As an anthropology major, you will study the origins of humankind, how our humble beginnings shaped us into the people we are today and what the future could possibly bring based on the past. Classes in history, biology and archaeology are typically required in addition to the departmental classes on culture and language and for good reason: New information is being discovered and implemented every day by students at the undergraduate and graduate levels…though the one thing yet to be determined is how these students can pay for school most effectively. But we know: anthropology scholarships!
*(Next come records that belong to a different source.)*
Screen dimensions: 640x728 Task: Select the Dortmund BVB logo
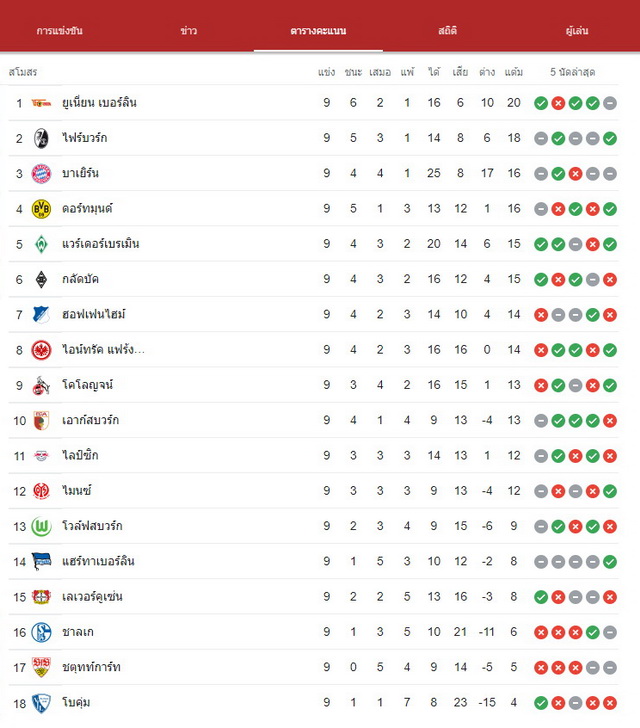[41, 209]
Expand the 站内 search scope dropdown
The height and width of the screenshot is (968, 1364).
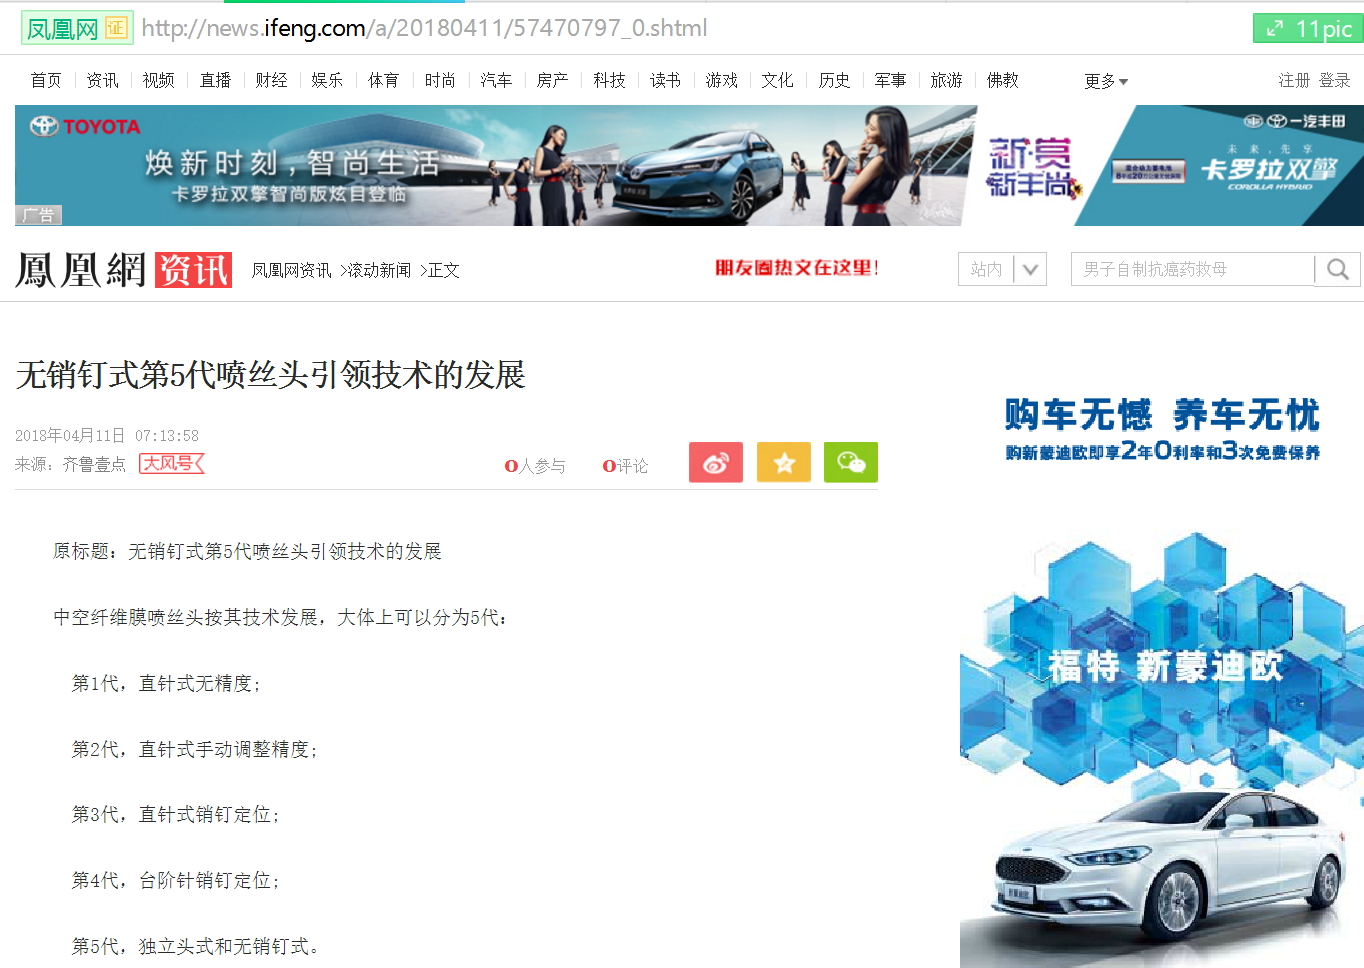pos(1030,269)
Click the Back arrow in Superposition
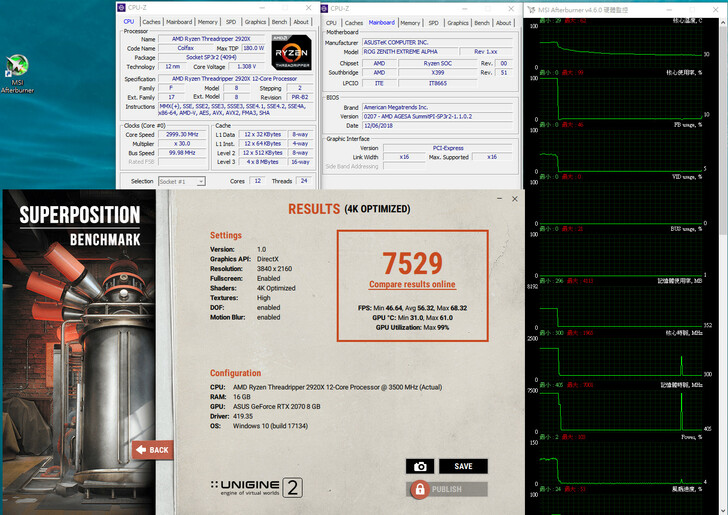 click(x=152, y=450)
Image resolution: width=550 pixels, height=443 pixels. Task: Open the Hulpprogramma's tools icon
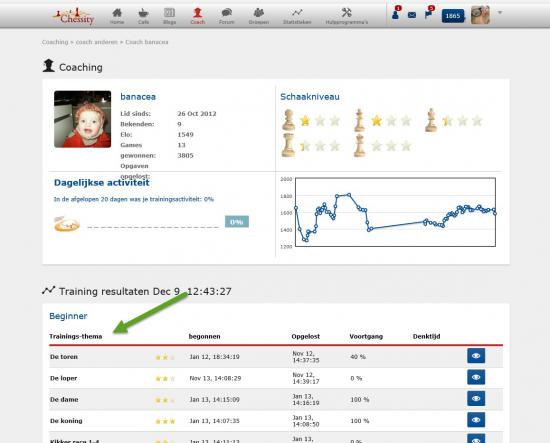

Anthropology bachelor’s, master’s and doctorate holders have a variety of employment opportunities at their fingertips and often use their knowledge to branch off into ancillary fields including medicine, education and marketing. Obtaining these positions means getting through school first and to do this, financial aid is vital. The government offers a number of federally-funded grants and loans, while many colleges have their own university-based anthropology scholarships. And then there are fellowship opportunities, like those provided by Diversity Abroad, the Society for Visual Anthropology and the Fulbright Program, that get students out of their armchairs domestically and abroad and into getting their hands dirty (sometimes quite literally) in the field they are studying.